Quand les produits sont conçus pour mourir vite, c’est l’Afrique qui en paie le prix fort.
Une stratégie mondiale… qui traverse les frontières
L’obsolescence programmée, bien qu’initiée par les grandes industries du Nord, est aujourd’hui un problème mondial, avec des répercussions particulièrement marquées dans les pays africains. L’Afrique, souvent absente des processus de production, est pourtant massivement concernée en bout de chaîne, en tant que consommatrice de produits importés à courte durée de vie.
Quand les produits « faits pour casser » envahissent les marchés africains
Téléphones, téléviseurs, ordinateurs, électroménagers : une grande partie des biens technologiques vendus sur le continent sont issus de l’importation, souvent reconditionnés, parfois d’occasion, et régulièrement fabriqués selon des standards où la durée de vie est volontairement limitée.
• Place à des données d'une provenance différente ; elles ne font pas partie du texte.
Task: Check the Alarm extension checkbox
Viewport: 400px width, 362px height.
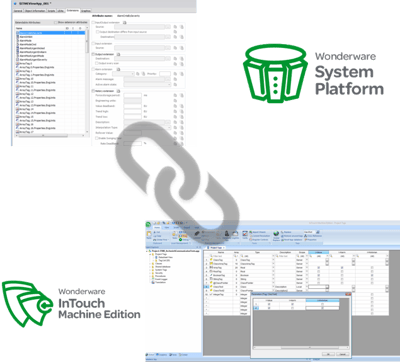Action: pos(93,69)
Dans les grandes villes africaines, la panne fréquente des appareils est devenue une norme. Il est courant qu’un téléphone cesse de fonctionner correctement moins de deux ans après son achat. Les pièces de rechange sont rares, chères, ou inexistantes. Résultat : le consommateur est poussé à racheter… et à gaspiller.
Un continent transformé en décharge numérique
Les conséquences sont visibles. De Lagos (Nigeria) à Accra (Ghana), en passant par Agbogbloshie, considéré comme l’un des plus grands cimetières électroniques du monde, l’Afrique est devenue la destination finale des déchets technologiques issus de l’obsolescence.
Des conteneurs entiers arrivent sous prétexte de “matériel de seconde main”, mais beaucoup de ces appareils sont hors d’usage dès leur arrivée. Cela représente une triple peine :
1. Un coût pour le consommateur africain,
2. Un poids environnemental énorme,
3. Et une menace sanitaire grave pour les populations qui vivent et travaillent dans ces décharges.
Une injustice économique et environnementale
L’obsolescence programmée perpétue un modèle économique inégalitaire. Le continent africain, en tant qu’importateur dépendant, subit les choix industriels faits ailleurs, sans en tirer ni profit technologique durable, ni retombées positives sur son développement industriel local.
De plus, la capacité de réparation, souvent traditionnellement forte dans plusieurs pays africains, est affaiblie par des appareils impossibles à démonter, des batteries scellées, ou des logiciels bloqués par les fabricants.
Vers une résistance africaine ?
Malgré ce tableau sombre, l’Afrique n’est pas sans défense. Plusieurs initiatives émergent :
• Les ateliers de réparation informelle dans les marchés d’Abidjan, de Cotonou ou de Kinshasa montrent une ingéniosité remarquable.
• Des start-ups africaines créent des ordinateurs durables ou des téléphones réutilisables.
• Les mouvements pour le droit à la réparation gagnent en popularité.
• Le recyclage local, parfois informel mais efficace, permet de récupérer des composants et de leur donner une seconde vie.
Mais pour que ces efforts portent leurs fruits, il faudra un changement de politique à l’échelle continentale, avec des normes d’importation plus strictes, un soutien à l’économie circulaire, et une véritable prise en compte de l’environnement numérique.
Il est temps de déprogrammer l’obsolescence
L’obsolescence programmée n’est pas qu’un problème technique : c’est un choix industriel lourd de conséquences sociales et écologiques, particulièrement pour l’Afrique. Tant que les produits seront conçus pour mourir jeunes, c’est le continent africain qui enterrera leur cadavre — au prix de sa santé, de son environnement et de son autonomie.
La solution réside dans un changement profond : du consommateur informé, à la réglementation audacieuse, en passant par l’innovation locale.